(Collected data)
────
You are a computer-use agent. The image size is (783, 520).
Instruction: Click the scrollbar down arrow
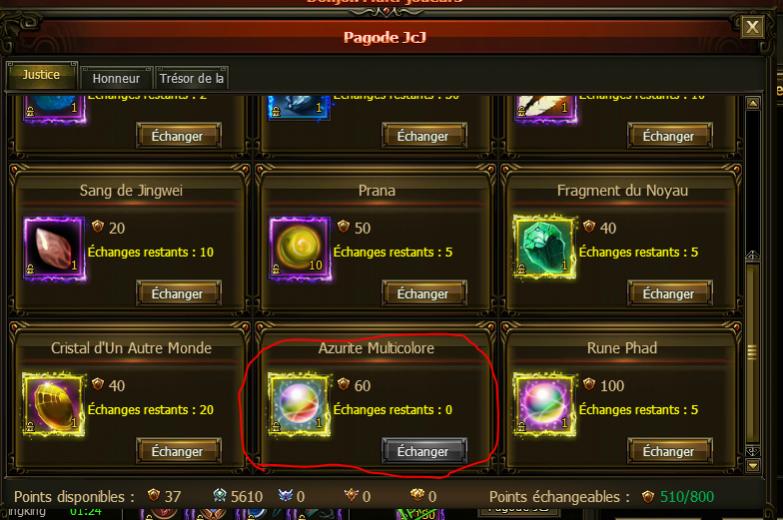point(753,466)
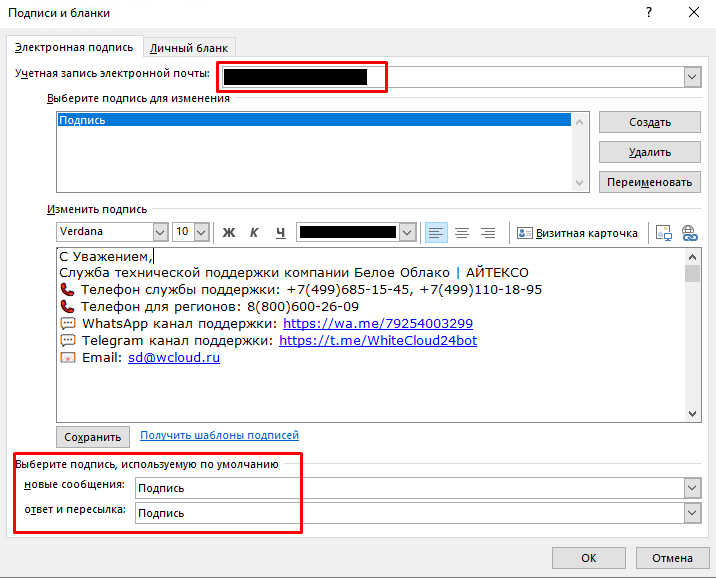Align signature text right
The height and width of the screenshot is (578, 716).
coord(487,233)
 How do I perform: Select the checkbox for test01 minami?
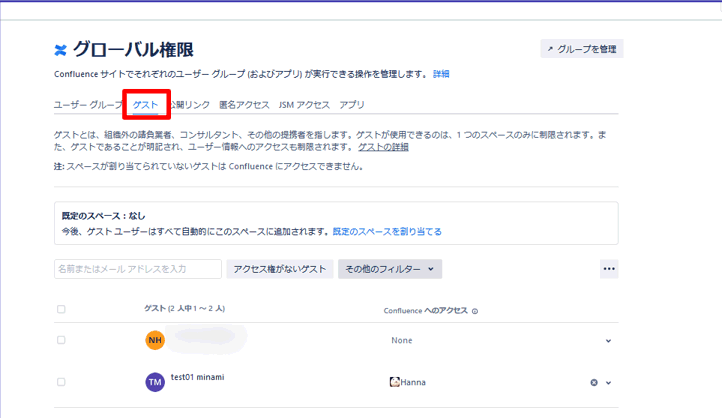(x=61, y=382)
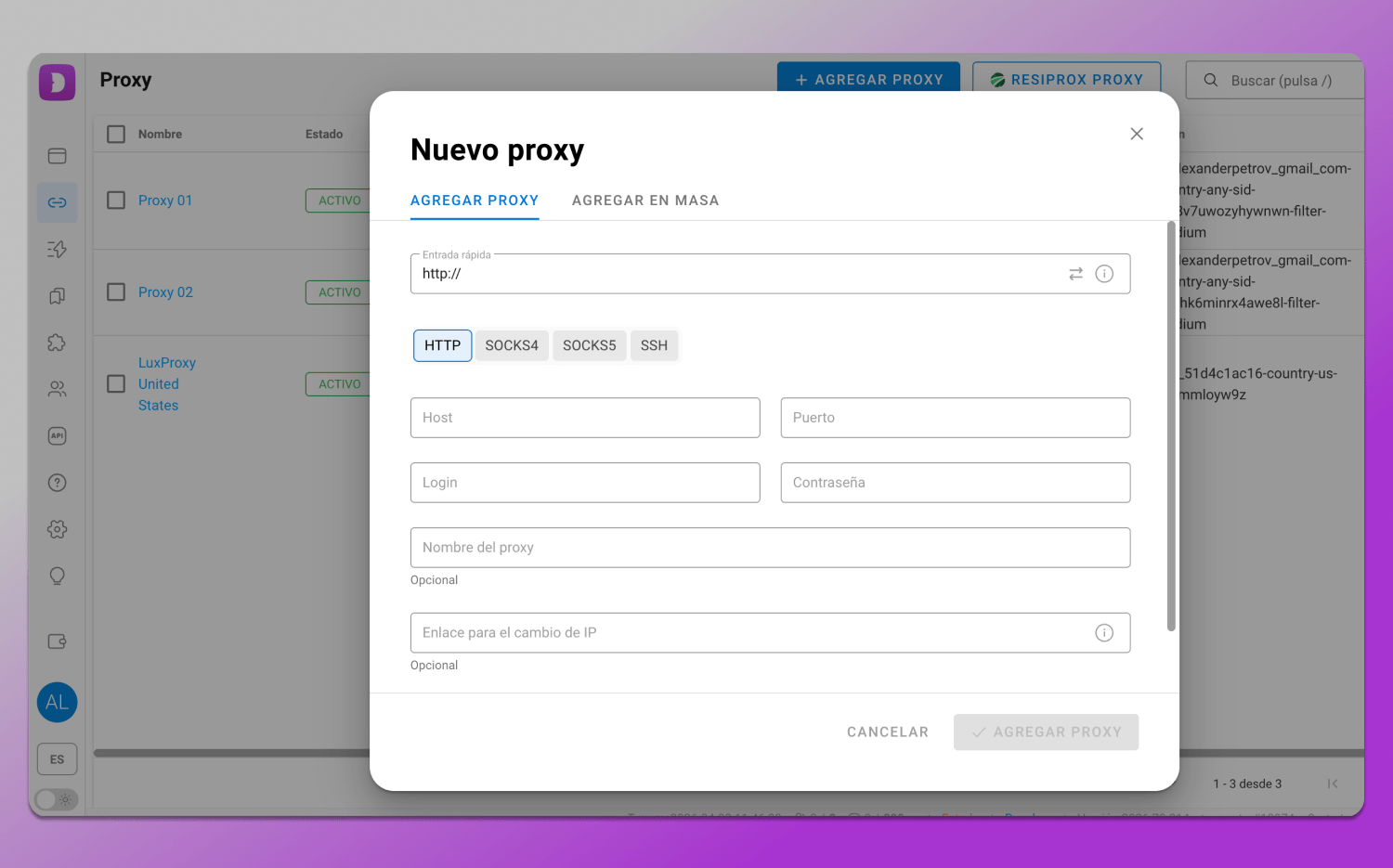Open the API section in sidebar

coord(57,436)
────
Look above for the line containing "How do I perform: Select"; output that line and all lines after it through the last one exactly, without the pictures.

 How do I perform: Select the checkbox for test01 minami?
(x=61, y=382)
Open the API section in sidebar

coord(57,436)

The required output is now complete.